::: ARTICLE

Posted by Bhumika Sahani
Many organisations had a very ambitious plan for 2020. Somehow the resonance of the year made it seem special. All of you have probably heard the phrase “By twenty-twenty, we will…” (end it with your own version of progress, achievement, success etc).
Twenty-twenty clearly had its own plans for itself and leaders in this new world are faced with an unprecedented set of challenges. Factors related to talent and strategy, the market, stakeholders, or targets are almost completely unpredictable and yet, leaders were expected to have all the answers; to know with certainty how the business should pivot; where people should be refocused and what needs to be left by the wayside.
Is that a fair yardstick to measure leaders by? What happens to leaders who take on this pressure of having to always know what is right? Eventually, the leader with the superhero cape on is going to burn out, feel disconnected with the team or not always have ready solutions. If you are a leader reading this, know that it is almost impossible to stay updated, know everything and have answers to everything.
Know that it is ok to say, ‘I do not know.’
How often have you heard that leaders need to be strong and be ‘a rock’?
As leaders and managers, one is taught to project a certain image of confidence, competence and authority. While as leaders we might try to play the part and appear stoic, intelligent and in control of the situation in order to be respected by others, truth be told, pretence often has the opposite effect. Just think of how uncomfortable you feel around someone you perceive as ‘putting on airs’ or ‘putting on a show.’
We tend to see right through them and find them inauthentic. It isn’t much different when interacting with team members and employees. As a leader, it is important to keep in mind that most of the people you work with are intuitive and usually know if something is not working in the organisation. They just want to know whether you have the courage to tell them and be honest with them.
This is not to say that there are no leaders who know it all! There are benefits to being more knowledgeable, more informed and having most of the answers when in a position of leadership, but being a know-it-all can be a double-edged sword. One of the major challenges is it is not engaging or involving for the other person. It is also quite fatiguing for people working with such a leader. Why? It affects their growth and they feel shut down. People don’t show their vulnerability or doubts around a know-it-all-leader. One, there is no permission to do so and second, there is no modelling as they have not seen their leader ever being vulnerable.
In the book Outliers, the author Malcolm Gladwell reflects on the cultural issues involved in pilot communication that makes it harder for subordinates to share information with their superiors. He mentions how co-pilots would routinely not speak up about safety concerns, resulting in disastrous air crashes. One can only speculate as to what could be the reasons that stop them from sharing their apprehensions, but before you keep reading, think about whether you’ve ever been in a similar situation in your own organisation where you have withheld critical information reluctantly, only because you were not sure of how it would be received or did not have a safe space to verbalise your concerns.

::::::

→ **DIRECTIONS**
Copy the stretch of the leadership post from "Is that a fair" through "be ‘a rock’?". The entries play no part in this work.

::: EXTRACTED DATA

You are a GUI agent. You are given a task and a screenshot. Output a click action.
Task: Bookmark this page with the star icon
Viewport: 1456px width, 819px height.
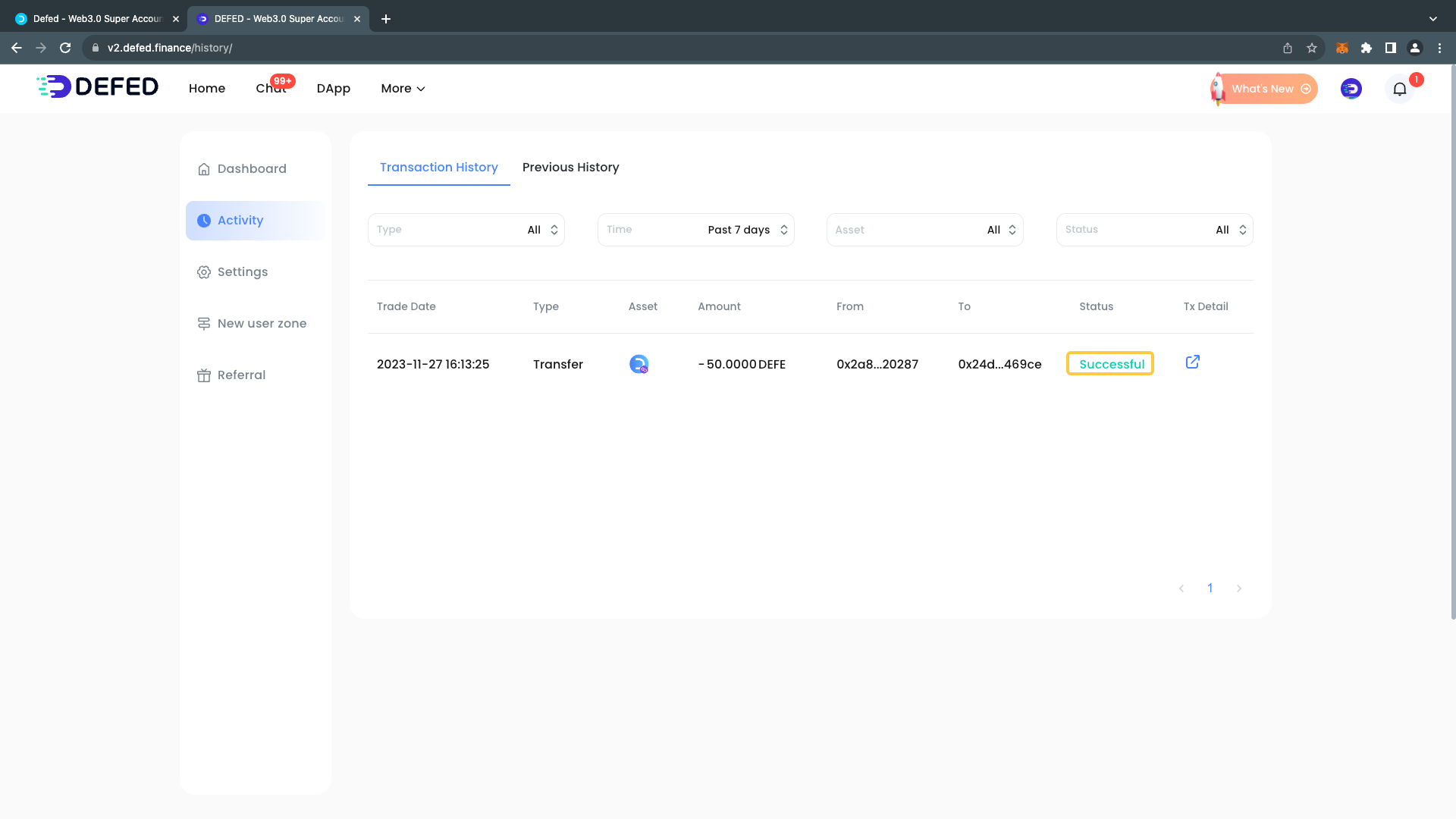(1311, 48)
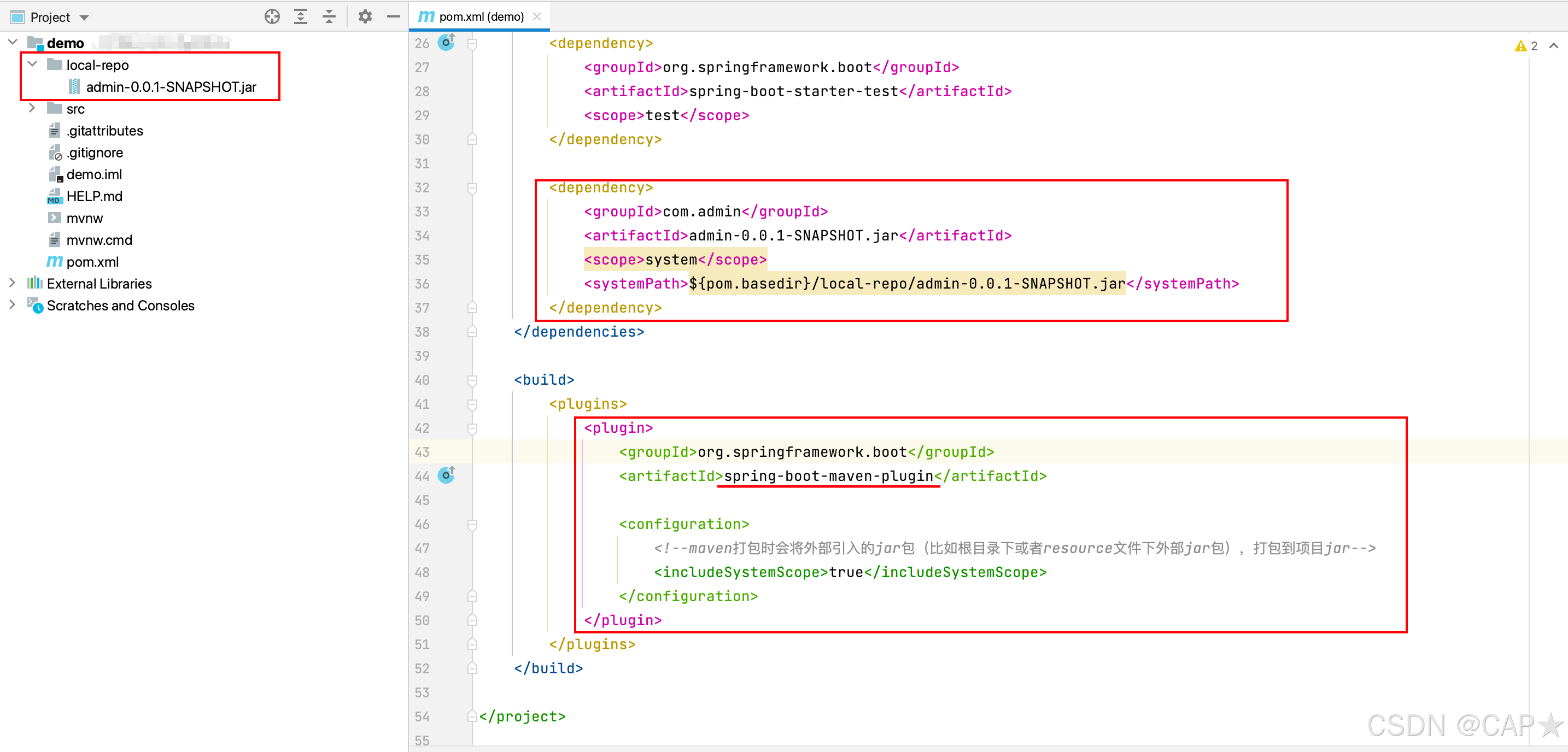
Task: Collapse the local-repo folder
Action: [x=33, y=64]
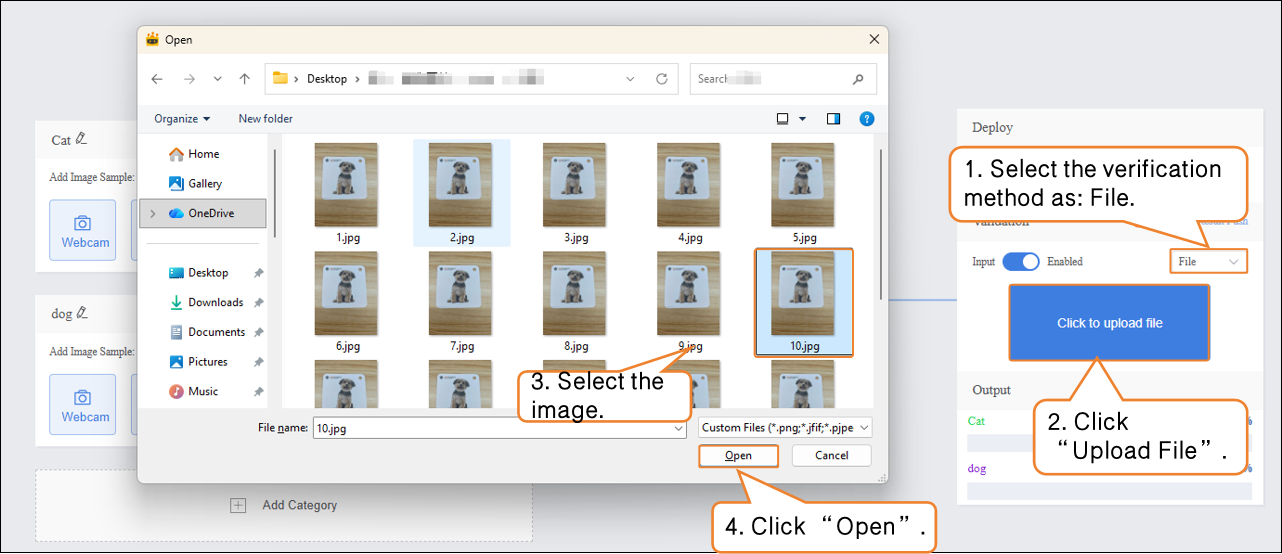Image resolution: width=1282 pixels, height=554 pixels.
Task: Click the Webcam button under Cat
Action: coord(83,231)
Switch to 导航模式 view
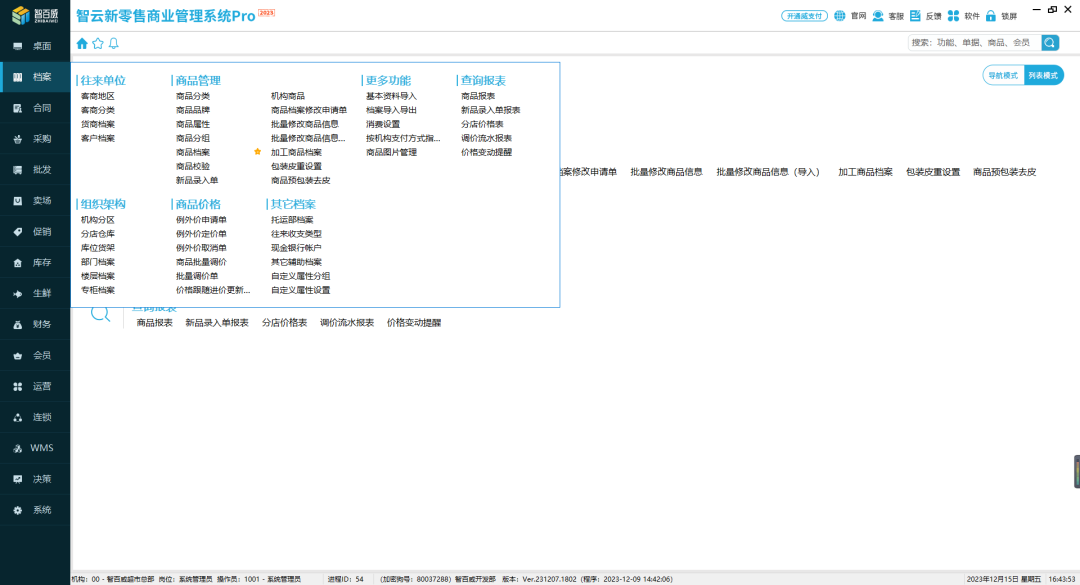 coord(1003,75)
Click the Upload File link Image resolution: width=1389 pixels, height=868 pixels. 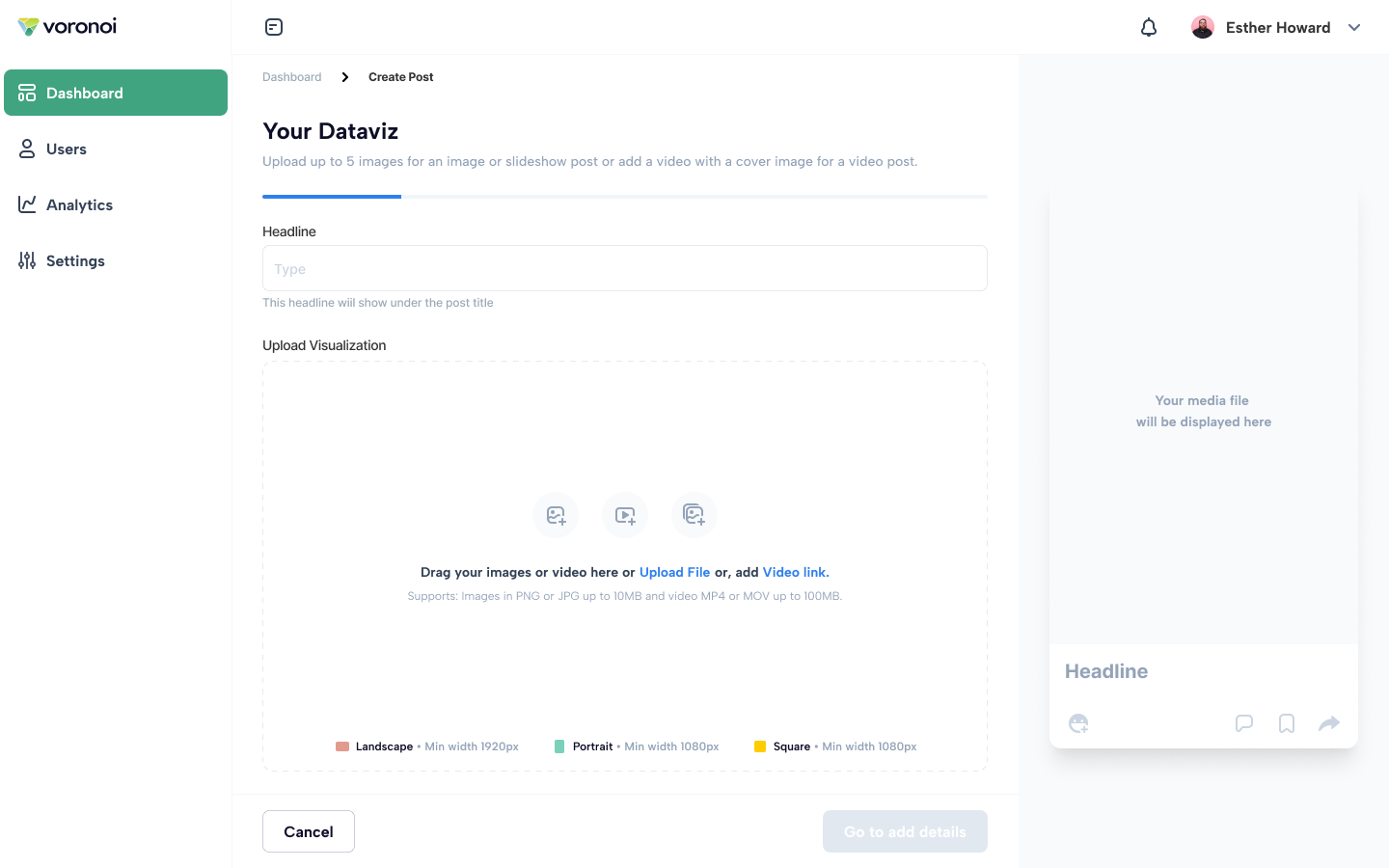pos(674,572)
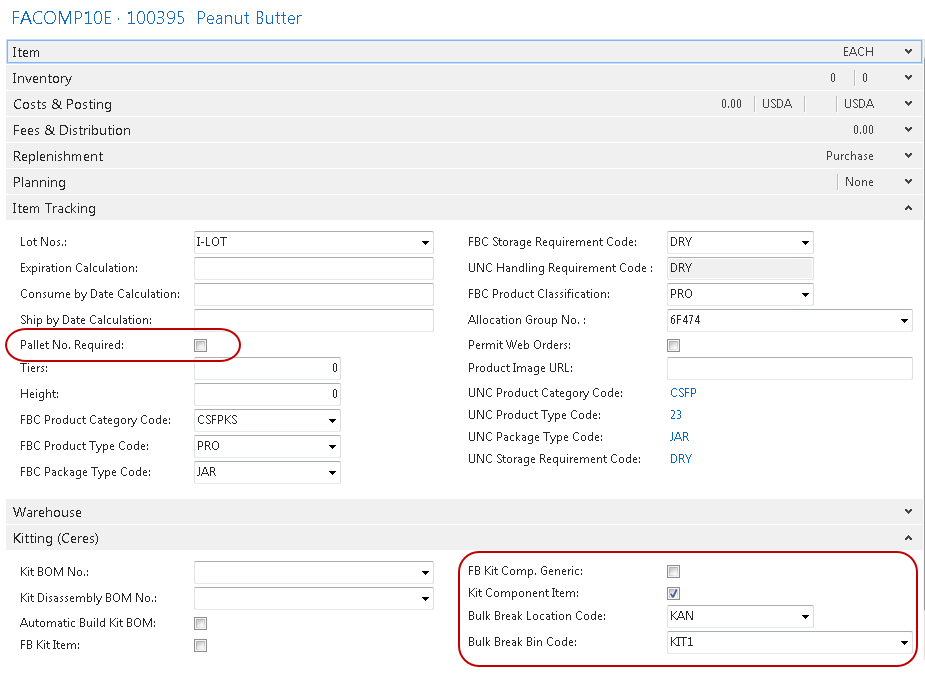This screenshot has width=925, height=689.
Task: Collapse the Item Tracking section
Action: coord(908,208)
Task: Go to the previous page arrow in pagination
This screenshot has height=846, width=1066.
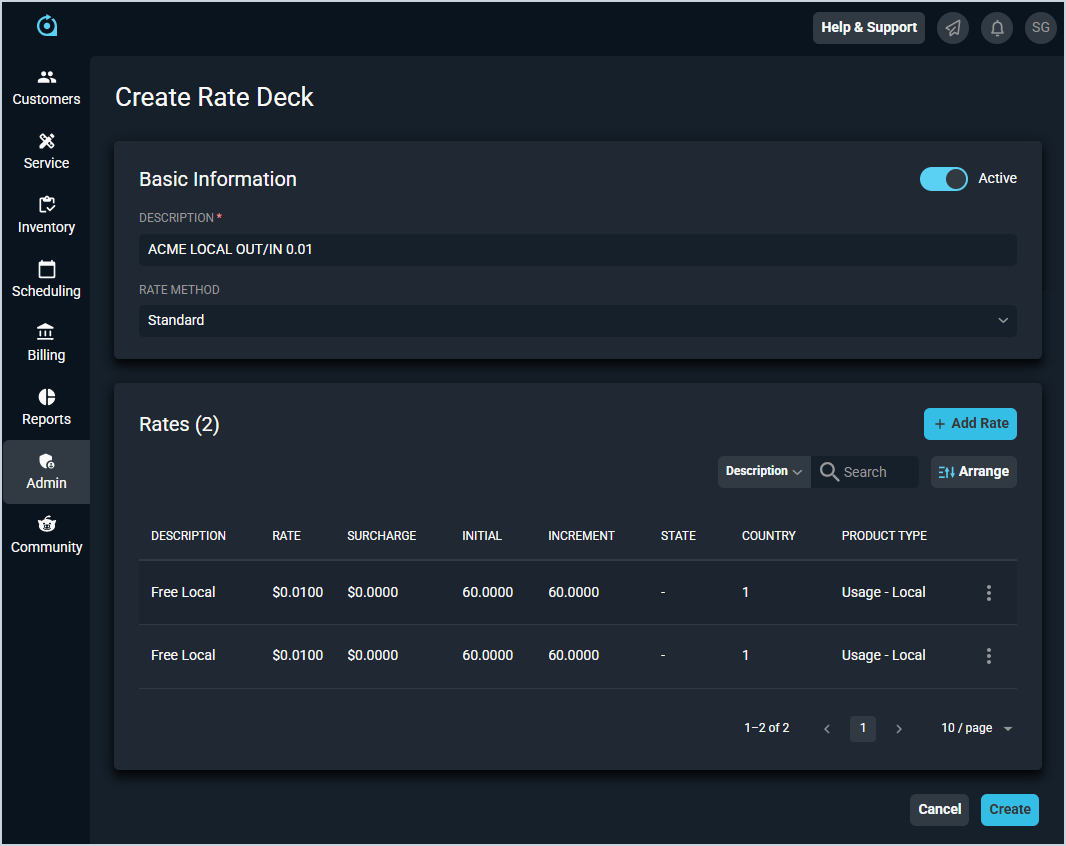Action: pyautogui.click(x=827, y=729)
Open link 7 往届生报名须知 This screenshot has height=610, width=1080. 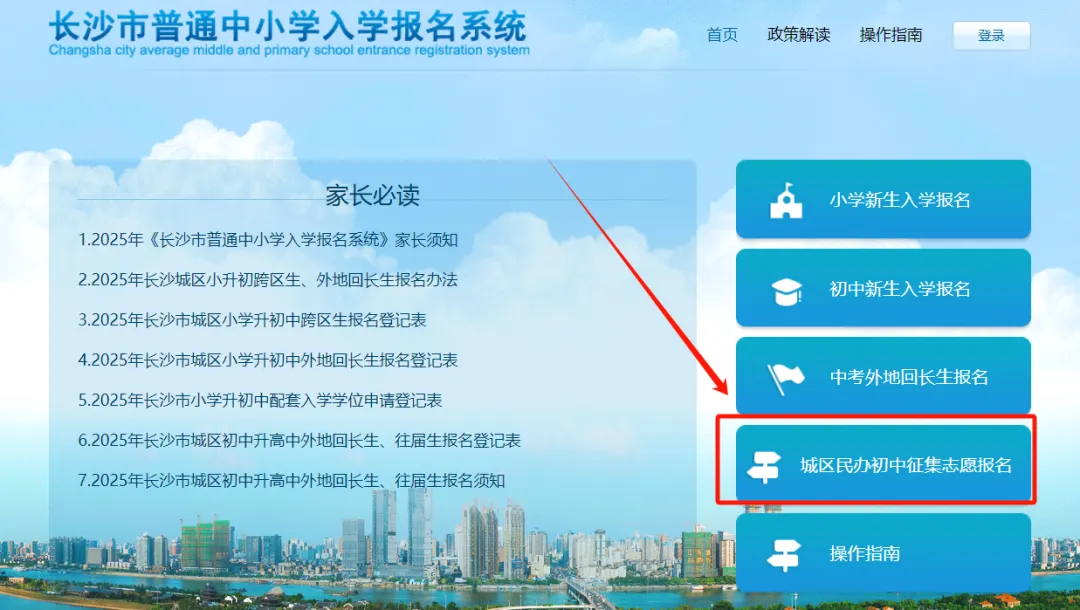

::::::

→ **EXERCISE SOLUTION**
Is that a fair yardstick to measure leaders by? What happens to leaders who take on this pressure of having to always know what is right? Eventually, the leader with the superhero cape on is going to burn out, feel disconnected with the team or not always have ready solutions. If you are a leader reading this, know that it is almost impossible to stay updated, know everything and have answers to everything.
Know that it is ok to say, ‘I do not know.’
How often have you heard that leaders need to be strong and be ‘a rock’?